[Recorded data]
Segment Open
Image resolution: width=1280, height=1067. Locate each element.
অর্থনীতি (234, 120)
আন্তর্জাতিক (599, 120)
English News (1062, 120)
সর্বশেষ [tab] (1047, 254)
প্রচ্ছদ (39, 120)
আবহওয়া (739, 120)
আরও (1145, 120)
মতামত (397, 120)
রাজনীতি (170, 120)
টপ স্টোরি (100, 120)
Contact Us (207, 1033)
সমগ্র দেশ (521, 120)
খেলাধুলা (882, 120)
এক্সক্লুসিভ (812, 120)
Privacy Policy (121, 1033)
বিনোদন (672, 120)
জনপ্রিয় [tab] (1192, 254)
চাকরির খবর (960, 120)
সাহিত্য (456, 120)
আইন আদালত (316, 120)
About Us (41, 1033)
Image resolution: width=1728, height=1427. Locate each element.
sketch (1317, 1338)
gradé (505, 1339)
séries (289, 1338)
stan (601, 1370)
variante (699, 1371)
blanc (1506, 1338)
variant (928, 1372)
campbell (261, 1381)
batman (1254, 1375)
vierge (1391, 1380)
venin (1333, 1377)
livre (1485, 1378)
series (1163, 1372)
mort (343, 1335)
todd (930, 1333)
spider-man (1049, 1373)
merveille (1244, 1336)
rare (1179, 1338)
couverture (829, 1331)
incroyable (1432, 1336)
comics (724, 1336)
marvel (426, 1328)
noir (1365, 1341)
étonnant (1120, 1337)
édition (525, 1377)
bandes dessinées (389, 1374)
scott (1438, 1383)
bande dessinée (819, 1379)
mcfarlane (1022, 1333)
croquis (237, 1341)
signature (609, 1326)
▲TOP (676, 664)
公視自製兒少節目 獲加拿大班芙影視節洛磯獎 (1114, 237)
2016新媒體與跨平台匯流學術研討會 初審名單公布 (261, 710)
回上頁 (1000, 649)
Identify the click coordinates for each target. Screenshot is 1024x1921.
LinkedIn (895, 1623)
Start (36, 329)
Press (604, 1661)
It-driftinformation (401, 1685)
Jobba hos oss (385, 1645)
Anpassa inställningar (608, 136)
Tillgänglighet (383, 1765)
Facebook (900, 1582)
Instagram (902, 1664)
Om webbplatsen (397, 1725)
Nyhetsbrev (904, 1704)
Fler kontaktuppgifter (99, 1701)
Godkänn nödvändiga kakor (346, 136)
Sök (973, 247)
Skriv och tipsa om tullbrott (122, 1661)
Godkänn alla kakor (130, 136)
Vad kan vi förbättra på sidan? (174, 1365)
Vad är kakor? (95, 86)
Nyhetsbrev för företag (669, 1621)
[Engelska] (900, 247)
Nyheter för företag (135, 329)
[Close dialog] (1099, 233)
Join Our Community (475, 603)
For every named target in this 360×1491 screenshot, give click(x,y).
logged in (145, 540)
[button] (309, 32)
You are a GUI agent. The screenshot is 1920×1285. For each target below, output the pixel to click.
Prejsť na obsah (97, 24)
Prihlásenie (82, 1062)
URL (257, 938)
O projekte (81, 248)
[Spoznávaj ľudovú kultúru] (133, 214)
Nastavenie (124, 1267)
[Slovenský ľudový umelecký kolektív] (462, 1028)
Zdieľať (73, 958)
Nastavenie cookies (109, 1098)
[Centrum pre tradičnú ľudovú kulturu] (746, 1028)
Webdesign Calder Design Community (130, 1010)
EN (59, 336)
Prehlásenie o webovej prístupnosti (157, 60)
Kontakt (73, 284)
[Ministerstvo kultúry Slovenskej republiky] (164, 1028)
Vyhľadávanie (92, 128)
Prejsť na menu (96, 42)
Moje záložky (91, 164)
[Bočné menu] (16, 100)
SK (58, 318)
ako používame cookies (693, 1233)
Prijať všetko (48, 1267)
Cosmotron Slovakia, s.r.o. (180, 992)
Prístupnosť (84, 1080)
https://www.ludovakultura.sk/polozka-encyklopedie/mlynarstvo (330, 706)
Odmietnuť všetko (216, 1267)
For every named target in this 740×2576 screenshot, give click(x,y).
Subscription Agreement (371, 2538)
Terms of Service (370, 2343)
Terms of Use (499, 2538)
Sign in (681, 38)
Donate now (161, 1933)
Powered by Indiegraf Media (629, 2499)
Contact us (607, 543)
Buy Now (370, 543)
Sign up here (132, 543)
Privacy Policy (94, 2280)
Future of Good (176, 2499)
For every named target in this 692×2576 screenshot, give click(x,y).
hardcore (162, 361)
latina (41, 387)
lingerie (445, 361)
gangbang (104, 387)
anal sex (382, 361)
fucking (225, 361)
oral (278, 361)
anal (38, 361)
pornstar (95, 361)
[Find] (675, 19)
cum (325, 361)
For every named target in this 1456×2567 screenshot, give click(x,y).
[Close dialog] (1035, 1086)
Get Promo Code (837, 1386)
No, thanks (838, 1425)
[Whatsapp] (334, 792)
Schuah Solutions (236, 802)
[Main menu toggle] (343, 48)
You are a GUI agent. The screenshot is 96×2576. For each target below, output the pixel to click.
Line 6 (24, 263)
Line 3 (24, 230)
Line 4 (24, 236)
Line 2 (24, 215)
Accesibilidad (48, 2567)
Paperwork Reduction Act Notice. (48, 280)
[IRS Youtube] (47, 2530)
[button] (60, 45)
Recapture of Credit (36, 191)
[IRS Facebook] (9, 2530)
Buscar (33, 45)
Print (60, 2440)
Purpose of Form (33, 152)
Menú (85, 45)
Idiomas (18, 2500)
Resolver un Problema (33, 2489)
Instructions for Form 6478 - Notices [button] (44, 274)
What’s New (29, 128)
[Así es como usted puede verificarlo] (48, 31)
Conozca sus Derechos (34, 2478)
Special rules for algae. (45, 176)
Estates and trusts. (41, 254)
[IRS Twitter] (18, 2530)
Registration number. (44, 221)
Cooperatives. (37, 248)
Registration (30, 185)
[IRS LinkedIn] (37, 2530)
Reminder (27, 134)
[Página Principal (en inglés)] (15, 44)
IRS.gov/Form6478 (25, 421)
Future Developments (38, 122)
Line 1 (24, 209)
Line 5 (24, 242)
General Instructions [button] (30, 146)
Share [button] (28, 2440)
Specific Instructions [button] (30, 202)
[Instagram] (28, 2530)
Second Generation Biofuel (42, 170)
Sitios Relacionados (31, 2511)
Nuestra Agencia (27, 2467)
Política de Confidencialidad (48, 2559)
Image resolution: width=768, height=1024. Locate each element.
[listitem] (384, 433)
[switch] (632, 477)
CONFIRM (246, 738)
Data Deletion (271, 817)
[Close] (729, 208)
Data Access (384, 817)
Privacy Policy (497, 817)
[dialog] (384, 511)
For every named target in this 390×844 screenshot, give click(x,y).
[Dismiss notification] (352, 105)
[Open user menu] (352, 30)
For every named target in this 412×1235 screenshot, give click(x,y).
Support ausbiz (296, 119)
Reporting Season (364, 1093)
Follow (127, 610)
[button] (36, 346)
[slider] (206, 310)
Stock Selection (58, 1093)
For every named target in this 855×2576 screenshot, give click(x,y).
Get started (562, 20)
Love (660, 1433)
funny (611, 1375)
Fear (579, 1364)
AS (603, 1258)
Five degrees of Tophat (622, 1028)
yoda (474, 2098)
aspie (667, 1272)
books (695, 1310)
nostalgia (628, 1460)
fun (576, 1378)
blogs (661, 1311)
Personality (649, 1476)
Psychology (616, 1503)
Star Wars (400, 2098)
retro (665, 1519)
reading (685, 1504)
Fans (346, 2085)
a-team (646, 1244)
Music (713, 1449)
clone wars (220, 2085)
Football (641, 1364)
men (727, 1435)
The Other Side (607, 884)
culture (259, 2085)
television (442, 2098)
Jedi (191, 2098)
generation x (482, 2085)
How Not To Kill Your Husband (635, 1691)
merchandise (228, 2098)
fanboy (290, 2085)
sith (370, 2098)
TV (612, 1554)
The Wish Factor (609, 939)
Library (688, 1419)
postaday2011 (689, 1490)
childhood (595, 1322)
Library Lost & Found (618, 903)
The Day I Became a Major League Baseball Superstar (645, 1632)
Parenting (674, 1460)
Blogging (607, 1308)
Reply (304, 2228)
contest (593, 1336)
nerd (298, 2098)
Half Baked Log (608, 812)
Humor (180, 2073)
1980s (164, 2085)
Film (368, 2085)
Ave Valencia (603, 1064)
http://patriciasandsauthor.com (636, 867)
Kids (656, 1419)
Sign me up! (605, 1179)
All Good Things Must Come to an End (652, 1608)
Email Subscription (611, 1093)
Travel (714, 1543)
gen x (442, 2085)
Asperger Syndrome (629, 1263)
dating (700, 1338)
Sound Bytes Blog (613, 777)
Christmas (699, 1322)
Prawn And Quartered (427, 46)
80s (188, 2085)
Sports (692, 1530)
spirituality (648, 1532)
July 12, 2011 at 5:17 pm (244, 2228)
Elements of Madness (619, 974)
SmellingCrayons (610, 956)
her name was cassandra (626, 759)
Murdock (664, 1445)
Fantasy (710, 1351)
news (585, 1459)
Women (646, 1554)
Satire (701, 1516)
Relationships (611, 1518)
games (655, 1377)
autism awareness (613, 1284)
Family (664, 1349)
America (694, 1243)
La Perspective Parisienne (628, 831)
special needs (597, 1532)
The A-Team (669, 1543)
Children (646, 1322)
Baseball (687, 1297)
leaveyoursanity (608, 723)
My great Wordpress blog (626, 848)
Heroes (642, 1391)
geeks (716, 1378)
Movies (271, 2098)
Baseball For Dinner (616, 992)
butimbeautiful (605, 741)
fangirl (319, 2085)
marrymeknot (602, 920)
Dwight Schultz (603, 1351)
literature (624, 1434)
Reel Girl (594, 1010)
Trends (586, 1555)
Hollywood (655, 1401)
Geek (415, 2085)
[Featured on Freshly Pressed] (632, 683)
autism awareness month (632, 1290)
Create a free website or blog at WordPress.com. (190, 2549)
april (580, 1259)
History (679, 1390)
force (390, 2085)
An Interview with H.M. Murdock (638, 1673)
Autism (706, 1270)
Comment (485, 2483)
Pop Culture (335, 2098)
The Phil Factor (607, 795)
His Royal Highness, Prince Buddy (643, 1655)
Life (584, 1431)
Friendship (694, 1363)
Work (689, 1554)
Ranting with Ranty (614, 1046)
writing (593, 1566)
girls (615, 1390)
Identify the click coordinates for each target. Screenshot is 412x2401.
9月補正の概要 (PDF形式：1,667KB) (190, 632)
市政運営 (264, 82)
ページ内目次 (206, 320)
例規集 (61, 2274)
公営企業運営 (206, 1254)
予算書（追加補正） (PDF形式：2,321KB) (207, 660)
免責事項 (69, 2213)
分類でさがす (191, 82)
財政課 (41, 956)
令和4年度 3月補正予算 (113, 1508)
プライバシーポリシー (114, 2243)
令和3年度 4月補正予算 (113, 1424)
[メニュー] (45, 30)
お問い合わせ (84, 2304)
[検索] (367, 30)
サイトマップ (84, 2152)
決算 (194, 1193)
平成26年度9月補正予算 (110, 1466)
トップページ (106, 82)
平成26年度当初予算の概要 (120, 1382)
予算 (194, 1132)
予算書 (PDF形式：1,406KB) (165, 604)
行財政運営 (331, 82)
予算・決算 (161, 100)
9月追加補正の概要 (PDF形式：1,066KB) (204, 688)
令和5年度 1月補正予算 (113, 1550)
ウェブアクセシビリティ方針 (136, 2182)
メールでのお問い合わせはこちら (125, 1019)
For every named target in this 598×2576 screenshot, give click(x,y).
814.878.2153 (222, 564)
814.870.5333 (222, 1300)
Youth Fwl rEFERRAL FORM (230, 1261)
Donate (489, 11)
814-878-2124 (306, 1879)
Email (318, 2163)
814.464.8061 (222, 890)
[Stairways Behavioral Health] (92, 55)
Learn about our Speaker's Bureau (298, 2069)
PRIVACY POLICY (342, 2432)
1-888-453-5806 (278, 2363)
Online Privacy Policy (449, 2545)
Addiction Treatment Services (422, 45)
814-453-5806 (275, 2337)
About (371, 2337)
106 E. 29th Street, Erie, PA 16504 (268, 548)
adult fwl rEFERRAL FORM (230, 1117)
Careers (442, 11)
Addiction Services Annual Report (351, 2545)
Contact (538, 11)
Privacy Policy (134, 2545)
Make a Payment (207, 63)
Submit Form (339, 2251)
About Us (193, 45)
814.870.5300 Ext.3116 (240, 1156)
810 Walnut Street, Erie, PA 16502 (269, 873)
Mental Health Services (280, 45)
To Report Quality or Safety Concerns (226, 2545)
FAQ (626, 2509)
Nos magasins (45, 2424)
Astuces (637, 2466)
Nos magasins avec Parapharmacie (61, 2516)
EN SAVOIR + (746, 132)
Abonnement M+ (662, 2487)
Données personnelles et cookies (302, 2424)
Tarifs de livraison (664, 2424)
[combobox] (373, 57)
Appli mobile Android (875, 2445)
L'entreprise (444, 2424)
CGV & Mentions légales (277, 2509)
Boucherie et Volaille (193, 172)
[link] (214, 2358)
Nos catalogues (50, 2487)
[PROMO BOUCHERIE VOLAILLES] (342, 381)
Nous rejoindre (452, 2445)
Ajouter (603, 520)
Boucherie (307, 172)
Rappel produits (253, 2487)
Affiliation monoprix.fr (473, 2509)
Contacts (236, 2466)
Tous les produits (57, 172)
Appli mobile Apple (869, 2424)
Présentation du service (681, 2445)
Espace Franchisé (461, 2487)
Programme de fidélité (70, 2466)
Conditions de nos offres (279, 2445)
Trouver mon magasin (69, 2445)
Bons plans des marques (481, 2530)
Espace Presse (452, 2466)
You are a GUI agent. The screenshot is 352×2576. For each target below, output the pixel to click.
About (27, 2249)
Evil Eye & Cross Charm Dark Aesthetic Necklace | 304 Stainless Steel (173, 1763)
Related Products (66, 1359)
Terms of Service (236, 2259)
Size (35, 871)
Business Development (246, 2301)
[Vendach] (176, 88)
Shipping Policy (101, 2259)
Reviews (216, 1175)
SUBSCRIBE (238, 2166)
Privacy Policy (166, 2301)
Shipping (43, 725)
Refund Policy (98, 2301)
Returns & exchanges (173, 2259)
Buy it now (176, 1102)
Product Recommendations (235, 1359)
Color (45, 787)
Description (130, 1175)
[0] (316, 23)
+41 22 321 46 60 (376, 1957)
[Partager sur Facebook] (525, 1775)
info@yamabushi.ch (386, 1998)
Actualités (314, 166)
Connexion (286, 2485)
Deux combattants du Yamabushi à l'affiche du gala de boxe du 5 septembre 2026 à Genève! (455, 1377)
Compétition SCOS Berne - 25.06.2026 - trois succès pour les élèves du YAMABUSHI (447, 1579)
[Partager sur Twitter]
Segment Closed
◆ **Work task**
Transcribe the records above from the line holding "Skriv och tipsa om tullbrott (122, 1661)" down to the line holding "[Close dialog] (1099, 233)", inclusive, without adding anything.

◆ **Answer box**
Skriv och tipsa om tullbrott (122, 1661)
Godkänn alla kakor (130, 136)
Vad kan vi förbättra på sidan? (174, 1365)
Vad är kakor? (95, 86)
Nyhetsbrev för företag (669, 1621)
[Engelska] (900, 247)
Nyheter för företag (135, 329)
[Close dialog] (1099, 233)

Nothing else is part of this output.